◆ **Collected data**
◆ ◆ ◆ ◆ ◆

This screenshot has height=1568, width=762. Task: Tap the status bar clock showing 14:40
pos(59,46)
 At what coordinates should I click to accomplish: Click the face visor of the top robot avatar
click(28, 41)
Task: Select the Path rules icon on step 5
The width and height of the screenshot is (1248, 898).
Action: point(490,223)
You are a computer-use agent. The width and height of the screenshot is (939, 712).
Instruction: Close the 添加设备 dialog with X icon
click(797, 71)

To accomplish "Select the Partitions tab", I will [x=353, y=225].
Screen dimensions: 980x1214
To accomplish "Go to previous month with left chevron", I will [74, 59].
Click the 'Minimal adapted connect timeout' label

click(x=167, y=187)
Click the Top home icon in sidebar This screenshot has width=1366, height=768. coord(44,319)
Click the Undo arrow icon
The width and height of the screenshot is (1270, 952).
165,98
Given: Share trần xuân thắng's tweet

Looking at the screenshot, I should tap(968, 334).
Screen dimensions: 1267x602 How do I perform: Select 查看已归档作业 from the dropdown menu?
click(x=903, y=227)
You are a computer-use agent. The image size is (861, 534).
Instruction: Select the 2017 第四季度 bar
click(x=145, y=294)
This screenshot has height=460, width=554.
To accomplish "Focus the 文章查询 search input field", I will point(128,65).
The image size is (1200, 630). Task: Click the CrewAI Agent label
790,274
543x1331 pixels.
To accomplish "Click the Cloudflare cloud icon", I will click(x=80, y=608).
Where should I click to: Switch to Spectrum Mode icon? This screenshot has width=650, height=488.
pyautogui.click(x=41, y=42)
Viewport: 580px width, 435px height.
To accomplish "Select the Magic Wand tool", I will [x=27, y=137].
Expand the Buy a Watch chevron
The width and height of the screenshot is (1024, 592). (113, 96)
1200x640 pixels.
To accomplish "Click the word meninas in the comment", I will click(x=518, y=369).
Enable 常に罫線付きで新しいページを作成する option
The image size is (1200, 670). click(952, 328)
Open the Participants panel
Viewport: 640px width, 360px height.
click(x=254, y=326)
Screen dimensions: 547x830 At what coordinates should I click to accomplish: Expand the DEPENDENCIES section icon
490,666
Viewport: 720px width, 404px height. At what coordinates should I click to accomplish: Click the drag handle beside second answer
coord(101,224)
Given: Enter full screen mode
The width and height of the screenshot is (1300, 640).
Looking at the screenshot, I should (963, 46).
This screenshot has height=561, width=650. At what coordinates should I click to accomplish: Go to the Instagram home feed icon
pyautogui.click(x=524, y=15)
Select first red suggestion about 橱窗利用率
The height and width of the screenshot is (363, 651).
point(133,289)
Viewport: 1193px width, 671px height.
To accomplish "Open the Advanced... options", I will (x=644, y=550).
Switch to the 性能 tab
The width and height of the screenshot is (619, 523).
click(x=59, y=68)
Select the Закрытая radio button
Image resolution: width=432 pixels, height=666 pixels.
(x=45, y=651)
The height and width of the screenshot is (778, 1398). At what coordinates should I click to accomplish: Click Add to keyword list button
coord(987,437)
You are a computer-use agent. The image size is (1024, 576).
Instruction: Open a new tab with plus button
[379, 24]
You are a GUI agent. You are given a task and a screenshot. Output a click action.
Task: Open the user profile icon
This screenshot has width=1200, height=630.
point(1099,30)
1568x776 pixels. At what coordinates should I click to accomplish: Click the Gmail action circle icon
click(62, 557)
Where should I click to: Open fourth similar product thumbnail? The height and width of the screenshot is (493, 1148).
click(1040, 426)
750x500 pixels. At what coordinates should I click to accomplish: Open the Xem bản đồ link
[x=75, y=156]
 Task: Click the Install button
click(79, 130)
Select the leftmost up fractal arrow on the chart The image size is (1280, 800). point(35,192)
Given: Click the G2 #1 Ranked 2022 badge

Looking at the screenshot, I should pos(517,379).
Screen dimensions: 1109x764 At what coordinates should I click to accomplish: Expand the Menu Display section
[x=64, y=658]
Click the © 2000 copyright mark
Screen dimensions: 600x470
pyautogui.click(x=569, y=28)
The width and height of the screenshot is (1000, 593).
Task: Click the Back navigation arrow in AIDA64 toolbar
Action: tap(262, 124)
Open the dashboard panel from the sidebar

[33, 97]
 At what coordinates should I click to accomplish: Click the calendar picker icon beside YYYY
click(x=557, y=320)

◆ ◆ ◆ ◆ ◆

◆ **Task requirements**
Restate word for word the lines above, beginning at the first one and ending at the line that carries "Task: Select the Path rules icon on step 5".

◆ **Exercise result**
This screenshot has height=1568, width=762. Task: Tap the status bar clock showing 14:40
pos(59,46)
 At what coordinates should I click to accomplish: Click the face visor of the top robot avatar
click(28, 41)
Task: Select the Path rules icon on step 5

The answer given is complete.